The percentage of appropriations going to transportation also remained about the same, but that leaves out a $59.7 million increase in the amount going to the ROADS fund for highway and bridge repairs. Money for this fund is taken off the top of income tax collections before anything is appropriated by the Legislature.
Government consolidation does not appear to be creating savings
In 2011, Oklahoma passed a much heralded bill to save money by consolidating and streamlining state administrative functions. Three appropriated agencies (the Department of Central Services, the Office of State Finance, and the Office of Personnel Management) and two non-appropriated boards (the Employee Benefits Council and the the State and Education Employees Group Insurance Board) were consolidated under the new Office of Management and Enterprise Services (OMES). Consolidation was estimated to save $4.2 million in 2012 and $6.5 million in 2013.
However, spending on the new agency is actually set to increase. This year, Central Services, State Finance, and Personnel Management were funded a combined $40.1 million. Under the FY ‘14 budget agreement, OMES would receive $45.1 million.
[Update] OMES Director Preston Doerflinger responded:
“It must be noted that the $5 million appropriation increase to OMES for FY 14 is for upfront costs of the statewide information technology consolidation.
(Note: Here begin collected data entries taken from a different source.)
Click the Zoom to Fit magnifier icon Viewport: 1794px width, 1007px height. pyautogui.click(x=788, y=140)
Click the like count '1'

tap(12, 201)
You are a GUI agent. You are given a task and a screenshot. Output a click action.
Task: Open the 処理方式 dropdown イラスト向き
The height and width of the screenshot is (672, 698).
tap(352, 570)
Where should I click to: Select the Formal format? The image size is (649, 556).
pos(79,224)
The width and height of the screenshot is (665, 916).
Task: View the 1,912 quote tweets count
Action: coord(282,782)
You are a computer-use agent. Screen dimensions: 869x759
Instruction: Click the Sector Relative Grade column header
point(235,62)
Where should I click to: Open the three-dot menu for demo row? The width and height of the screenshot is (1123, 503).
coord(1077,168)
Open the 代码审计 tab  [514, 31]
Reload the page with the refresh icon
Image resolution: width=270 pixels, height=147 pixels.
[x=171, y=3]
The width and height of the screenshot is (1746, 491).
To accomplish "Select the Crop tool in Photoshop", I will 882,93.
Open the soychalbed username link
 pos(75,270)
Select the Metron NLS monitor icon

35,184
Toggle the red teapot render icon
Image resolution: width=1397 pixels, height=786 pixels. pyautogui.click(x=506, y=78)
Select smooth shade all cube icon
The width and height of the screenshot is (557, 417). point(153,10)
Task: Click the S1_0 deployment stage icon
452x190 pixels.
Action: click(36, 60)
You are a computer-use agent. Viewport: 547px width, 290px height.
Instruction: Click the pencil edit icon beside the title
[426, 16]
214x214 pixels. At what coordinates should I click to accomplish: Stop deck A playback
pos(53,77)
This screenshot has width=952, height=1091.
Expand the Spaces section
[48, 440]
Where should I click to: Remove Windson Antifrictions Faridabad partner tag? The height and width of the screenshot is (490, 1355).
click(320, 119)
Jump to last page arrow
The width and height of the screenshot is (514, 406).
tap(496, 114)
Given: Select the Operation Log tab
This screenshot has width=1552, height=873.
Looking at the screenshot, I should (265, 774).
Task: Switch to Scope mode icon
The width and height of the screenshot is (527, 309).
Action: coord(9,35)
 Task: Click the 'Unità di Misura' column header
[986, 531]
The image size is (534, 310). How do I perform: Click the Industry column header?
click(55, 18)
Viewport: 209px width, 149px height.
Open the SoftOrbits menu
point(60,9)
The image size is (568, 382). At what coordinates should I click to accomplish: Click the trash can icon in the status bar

Initially, a $100 million bond issue was sought to cover the upfront costs of the IT consolidation. Because that bond issue was not pursued, OMES has self-financed those upfront costs for the past two fiscal years. It has been paid for out of the agency’s operating expenses with cash rather than with debt, meaning that OMES has and continues to incur minimal upfront costs related to providing consolidated IT services across state government.
While it is fine to point out that OMES will receive a $5 million increase for that specific purpose, it is misleading to insinuate that HB 2140 isn’t producing savings solely because of the increased appropriation. The consolidation has met and in some cases exceeded its projected savings. If not for the savings generated by HB 2140, a larger appropriation increase for upfront IT consolidation costs would likely be necessary due to the state’s decision not to finance those costs on the front end through a bond issue.”
Overall, the latest budget deal shows that the public sector cutbacks made during the recession are sticking around in better economic times. The situation in Oklahoma matches a nationwide decline in public investment due to shrinking state and local government budgets. The ratio of government jobs to total population has fallen to a 50-year low. In the short term, these cuts are contributing to the weakness of our economic recovery. In the longer term, we may cause serious damage to economic growth due to inadequate investments in education, infrastructure, and other core public services that facilitate the private sector.